### WHAT IS EXPECTED
Go through the listing below. Copy each line that has the string "Image".
BEGIN RECORD SET
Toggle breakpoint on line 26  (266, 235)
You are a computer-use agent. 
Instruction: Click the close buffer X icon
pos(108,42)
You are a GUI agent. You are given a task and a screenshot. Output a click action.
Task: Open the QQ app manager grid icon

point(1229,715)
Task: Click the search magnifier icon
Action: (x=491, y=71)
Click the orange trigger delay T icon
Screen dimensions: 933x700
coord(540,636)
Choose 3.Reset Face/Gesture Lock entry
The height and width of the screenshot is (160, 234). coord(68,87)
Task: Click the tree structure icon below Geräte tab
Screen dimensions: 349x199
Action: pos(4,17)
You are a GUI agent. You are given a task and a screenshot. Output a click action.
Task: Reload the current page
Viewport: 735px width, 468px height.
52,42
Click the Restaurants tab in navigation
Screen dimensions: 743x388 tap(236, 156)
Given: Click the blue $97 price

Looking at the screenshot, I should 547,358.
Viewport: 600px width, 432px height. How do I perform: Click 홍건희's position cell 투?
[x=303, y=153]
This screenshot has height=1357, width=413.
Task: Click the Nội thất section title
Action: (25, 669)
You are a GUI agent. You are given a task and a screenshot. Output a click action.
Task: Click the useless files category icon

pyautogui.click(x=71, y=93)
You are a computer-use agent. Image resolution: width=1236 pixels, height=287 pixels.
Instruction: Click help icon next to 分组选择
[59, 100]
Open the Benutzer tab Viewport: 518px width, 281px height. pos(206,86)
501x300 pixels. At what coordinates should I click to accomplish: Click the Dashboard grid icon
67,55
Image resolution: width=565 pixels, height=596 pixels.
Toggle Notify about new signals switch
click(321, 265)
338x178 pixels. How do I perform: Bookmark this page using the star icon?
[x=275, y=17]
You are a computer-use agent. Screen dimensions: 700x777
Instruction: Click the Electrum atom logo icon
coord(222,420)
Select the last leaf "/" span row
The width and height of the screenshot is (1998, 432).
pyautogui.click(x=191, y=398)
END RECORD SET
### EXERCISE OUTPUT
You are a computer-use agent. Image resolution: width=1236 pixels, height=287 pixels.
Image resolution: width=565 pixels, height=596 pixels.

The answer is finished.